Texte fourni:
⁂

Katanga : Réactions aux mesures de réparation historiques de la CPI en faveur des victimes
Le 24 mars 2017, les juges de la CPI ont décidé que les dommages matériels, psychologiques et physiques subis par les victimes et reconnus en vertu de la condamnation en 2014 de Germain Katanga par la CPI, s’élèvent à 3 752 700 USD de dommages et intérêts. Les juges ont estimé que Katanga était personnellement responsable de 1 million de dollars de l’attribution totale des réparations et que 297 victimes recevraient individuellement une indemnité symbolique de 250 USD.
Le montant restant sera affecté aux réparations collectives, ou à des projets à long terme visant des communautés entières du district de l’Ituri de la RDC ayant été également affectées. Le Fonds au profit des victimes (FPV) est désormais chargé d’élaborer un plan pour veiller à ce que les réparations accordées permettent d’obtenir justice pour les individus et leurs communautés, y compris en soutenant les possibilités d’emploi, d’éducation et de logement.
L’attribution des réparations fait suite à la condamnation de 2014
Germain Katanga avait été condamné en 2014 d’avoir joué un rôle central dans la planification et l’exécution d’une attaque de 2003 sur le village de Bogoro, dans l’est de la RDC. On estime qu’au moins 200 civils ont été tués lors de l’attaque. Après un procès de quatre ans, la CPI a reconnu Katanga coupable d’un chef d’accusation de crimes contre l’humanité (meurtre) et de quatre chefs de crimes de guerre (meurtre, attaque d’une population civile, destruction de biens et pillage) et il a été condamné à 12 ans d’emprisonnement.
« Il n’y a pas de véritable précèdent au régime d’indemnisation de la Cour », a déclaré le directeur du FPV, Pieter de Baan. « Ce n’est pas de la science. Il s’agit simplement d’arriver à une estimation du préjudice pour les crimes subis. »

⁂

Liste pour repérer des éléments affichés:

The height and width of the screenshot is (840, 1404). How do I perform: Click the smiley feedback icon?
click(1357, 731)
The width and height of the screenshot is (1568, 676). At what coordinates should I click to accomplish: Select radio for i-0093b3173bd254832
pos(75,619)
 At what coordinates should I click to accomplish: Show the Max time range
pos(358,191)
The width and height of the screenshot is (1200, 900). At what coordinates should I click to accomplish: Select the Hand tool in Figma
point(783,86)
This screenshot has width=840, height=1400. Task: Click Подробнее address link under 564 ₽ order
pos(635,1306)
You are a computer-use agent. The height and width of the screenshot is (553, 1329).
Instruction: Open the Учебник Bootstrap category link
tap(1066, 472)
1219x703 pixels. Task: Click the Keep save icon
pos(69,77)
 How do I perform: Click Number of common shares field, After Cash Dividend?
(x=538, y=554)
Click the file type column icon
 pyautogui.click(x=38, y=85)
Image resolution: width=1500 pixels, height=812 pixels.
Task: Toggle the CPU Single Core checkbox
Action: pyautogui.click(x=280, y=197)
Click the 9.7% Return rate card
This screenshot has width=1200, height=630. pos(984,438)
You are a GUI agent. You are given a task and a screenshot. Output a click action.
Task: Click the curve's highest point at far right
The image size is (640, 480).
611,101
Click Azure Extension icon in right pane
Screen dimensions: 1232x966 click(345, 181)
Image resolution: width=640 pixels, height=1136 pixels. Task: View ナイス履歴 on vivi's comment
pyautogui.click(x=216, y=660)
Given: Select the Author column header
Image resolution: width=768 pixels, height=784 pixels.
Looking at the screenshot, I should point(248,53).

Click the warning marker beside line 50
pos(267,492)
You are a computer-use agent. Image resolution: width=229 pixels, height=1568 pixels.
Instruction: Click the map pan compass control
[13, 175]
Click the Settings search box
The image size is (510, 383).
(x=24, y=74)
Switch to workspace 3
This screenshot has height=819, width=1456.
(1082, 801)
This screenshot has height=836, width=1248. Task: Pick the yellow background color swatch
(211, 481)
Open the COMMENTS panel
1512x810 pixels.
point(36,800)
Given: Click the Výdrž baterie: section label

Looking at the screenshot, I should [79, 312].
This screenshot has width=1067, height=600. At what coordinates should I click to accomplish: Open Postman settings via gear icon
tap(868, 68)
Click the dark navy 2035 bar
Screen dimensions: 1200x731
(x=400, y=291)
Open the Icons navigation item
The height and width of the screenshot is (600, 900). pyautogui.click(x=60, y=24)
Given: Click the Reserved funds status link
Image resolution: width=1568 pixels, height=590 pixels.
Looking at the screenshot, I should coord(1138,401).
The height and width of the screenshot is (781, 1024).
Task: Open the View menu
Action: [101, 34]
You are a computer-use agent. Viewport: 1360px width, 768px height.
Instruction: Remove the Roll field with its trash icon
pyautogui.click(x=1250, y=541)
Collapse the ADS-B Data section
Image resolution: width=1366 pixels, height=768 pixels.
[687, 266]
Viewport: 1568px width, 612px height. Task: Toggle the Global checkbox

⁂

Consignes:
1: Recopiez telles quelles les lignes de la liste, depuis la ligne contenant « This screenshot has width=1067, height=600. » jusqu'à celle contenant « Action: [101, 34] », cette dernière comprise.
2: Poursuivez le texte sur les réparations accordées par la CPI dans l'affaire Katanga, en reprenant juste après sa dernière phrase.

Réponses aux exercices:
1:
This screenshot has width=1067, height=600. At what coordinates should I click to accomplish: Open Postman settings via gear icon
tap(868, 68)
Click the dark navy 2035 bar
Screen dimensions: 1200x731
(x=400, y=291)
Open the Icons navigation item
The height and width of the screenshot is (600, 900). pyautogui.click(x=60, y=24)
Given: Click the Reserved funds status link
Image resolution: width=1568 pixels, height=590 pixels.
Looking at the screenshot, I should coord(1138,401).
The height and width of the screenshot is (781, 1024).
Task: Open the View menu
Action: [101, 34]

2:
Ce que tout le monde dit ?
Une déclaration de la Cour pénale internationale précise comment seront réparties les réparations :
« L'ordonnance prévoit deux types de réparations : à caractère individuel attribuée à l'individu afin de réparer les préjudices qu'il a subi, et à caractère collectif sous forme de projets de long terme qui s'adressent à la communauté dans son ensemble, tout en ciblant le plus possible les victimes individuelles. »
Pour le procureur de la CPI, Fatou Bensouda, la décision marque une victoire dans la lutte contre l’impunité :
« Ma propre motivation consistait à montrer et à envoyer un message haut et fort que ces genres de crimes [...] seront pris au sérieux par mon bureau et que des mesures seront prises pour y remédier. »
Jean Bosco Lalo, coordinateur de l’association la Société civile d’Ituri indique l’importance des réparations pour aider la communauté de Bogoro à clore un chapitre douloureux suite à l’attaque de 2003 :
« Etant donné qu’aujourd'hui les victimes et les bourreaux vivent ensemble, nous devons aider les gens à parvenir à une véritable réconciliation. »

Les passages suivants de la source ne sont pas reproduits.